- Task to complete -
Every line of the data that contains the string "more" must be copied.

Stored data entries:
#####
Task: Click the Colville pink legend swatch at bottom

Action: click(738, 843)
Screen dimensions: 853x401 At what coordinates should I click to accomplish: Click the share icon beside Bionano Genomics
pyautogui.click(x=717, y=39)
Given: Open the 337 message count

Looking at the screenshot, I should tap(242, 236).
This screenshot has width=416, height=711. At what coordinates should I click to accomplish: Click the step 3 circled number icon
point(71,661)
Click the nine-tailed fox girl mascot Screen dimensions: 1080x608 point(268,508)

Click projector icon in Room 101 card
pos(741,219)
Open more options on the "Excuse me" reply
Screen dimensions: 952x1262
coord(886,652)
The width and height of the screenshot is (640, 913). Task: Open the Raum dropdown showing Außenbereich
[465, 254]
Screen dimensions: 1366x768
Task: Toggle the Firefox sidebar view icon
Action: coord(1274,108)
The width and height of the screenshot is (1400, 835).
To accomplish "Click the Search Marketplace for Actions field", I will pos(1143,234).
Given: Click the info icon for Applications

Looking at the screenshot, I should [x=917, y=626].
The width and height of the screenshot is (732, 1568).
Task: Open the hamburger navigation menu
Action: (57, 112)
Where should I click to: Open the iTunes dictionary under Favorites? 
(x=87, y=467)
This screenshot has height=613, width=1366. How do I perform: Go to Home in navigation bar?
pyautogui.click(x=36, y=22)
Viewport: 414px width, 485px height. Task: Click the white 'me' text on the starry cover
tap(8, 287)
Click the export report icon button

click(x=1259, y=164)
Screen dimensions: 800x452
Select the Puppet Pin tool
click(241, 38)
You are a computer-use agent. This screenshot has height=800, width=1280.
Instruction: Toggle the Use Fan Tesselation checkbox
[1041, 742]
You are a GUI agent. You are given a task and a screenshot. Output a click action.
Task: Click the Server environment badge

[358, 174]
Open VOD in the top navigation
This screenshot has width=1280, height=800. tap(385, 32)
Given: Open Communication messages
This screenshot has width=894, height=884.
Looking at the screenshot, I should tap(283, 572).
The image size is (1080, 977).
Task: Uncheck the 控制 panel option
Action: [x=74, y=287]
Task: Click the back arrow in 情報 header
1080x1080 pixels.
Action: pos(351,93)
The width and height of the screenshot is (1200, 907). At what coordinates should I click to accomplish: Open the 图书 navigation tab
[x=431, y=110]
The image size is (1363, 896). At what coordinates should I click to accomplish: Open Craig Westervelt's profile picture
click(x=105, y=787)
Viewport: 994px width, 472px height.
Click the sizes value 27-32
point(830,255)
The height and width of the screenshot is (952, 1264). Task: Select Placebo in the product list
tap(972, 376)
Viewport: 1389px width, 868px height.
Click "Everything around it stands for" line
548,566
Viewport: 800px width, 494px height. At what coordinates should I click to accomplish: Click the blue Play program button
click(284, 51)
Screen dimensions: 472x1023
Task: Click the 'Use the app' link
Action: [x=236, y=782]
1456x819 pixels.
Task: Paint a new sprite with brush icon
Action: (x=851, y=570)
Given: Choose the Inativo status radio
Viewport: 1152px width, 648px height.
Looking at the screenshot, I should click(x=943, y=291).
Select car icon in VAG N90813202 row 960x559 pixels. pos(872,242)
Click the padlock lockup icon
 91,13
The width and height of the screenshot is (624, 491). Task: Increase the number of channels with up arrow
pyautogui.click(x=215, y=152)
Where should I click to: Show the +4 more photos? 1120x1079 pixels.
#####
- Result for this task -
Open more options on the "Excuse me" reply
Where should I click to: Show the +4 more photos? 1120x1079 pixels.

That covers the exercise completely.